All this is true, of course, in a lot of public places in Senegal: schools, for example, and public transit. You're squished together with a lot of strangers, so you might as well make conversation. If the physical reality of the situation is such that it's impossible to feel the peace of solitude, you may as well give up denying that you're not alone. But here in this waiting room, where people come with sometimes terrifying illnesses, the crowd seems invasive. If you're scared for yourself, your child, or your parent, maybe the greeting ritual and patter of conversation grates at your nerves. If something you don't understand is making you sick, maybe what you want is a little bit of solitude and quiet to think it through. You're dealing with apprehension, fear, pain, and a whole host of other emotions. It could be difficult to sort those things out while diligently taking part in a description of all the gifts given on the occasion of a recent wedding.

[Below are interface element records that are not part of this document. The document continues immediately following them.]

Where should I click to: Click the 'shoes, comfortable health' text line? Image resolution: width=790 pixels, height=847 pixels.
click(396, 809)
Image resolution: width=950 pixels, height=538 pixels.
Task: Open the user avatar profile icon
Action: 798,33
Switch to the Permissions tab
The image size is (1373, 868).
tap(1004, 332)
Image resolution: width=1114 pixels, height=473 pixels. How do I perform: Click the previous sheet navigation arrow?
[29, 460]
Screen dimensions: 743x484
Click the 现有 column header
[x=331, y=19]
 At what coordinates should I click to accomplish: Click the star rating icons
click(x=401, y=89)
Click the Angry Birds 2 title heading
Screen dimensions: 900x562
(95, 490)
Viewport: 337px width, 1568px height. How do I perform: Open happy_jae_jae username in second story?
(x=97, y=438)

But this is where Senegalese and American culture clash, and this is where the waiting room, which at first struck me as a bizarrely and inappropriately transferred Western-ism, starts to look like a perfectly designed space for the role it has to play. No one in Senegal seeks out solitude, unless they're very elderly and choose to spend most of their time in prayer and preparation for death. No one chooses to strike off into the wilderness all by himself, far from family and friends. I used to see solitude in Senegal as something to be avoided for practical reasons: the community of the village supports and sustains all the individuals within it, and no individual could survive for long without its framework. But maybe such a closeness is also an emotional necessity for the Senegalese. To be alone is to accept that your death is coming, or to seek it out prematurely. In a time of sickness, a close-packed waiting room where you sit elbow to elbow with neighbors and acquaintances would be reassuring, when you look at it this way. All those people squished in next to you are your life, your way of continuing to live. The doctor and his medications might provide some help and comfort, but I think there's a way in which a return to health and well-being starts here, in this waiting room, where it's impossible to be alone, and so perhaps impossible to die.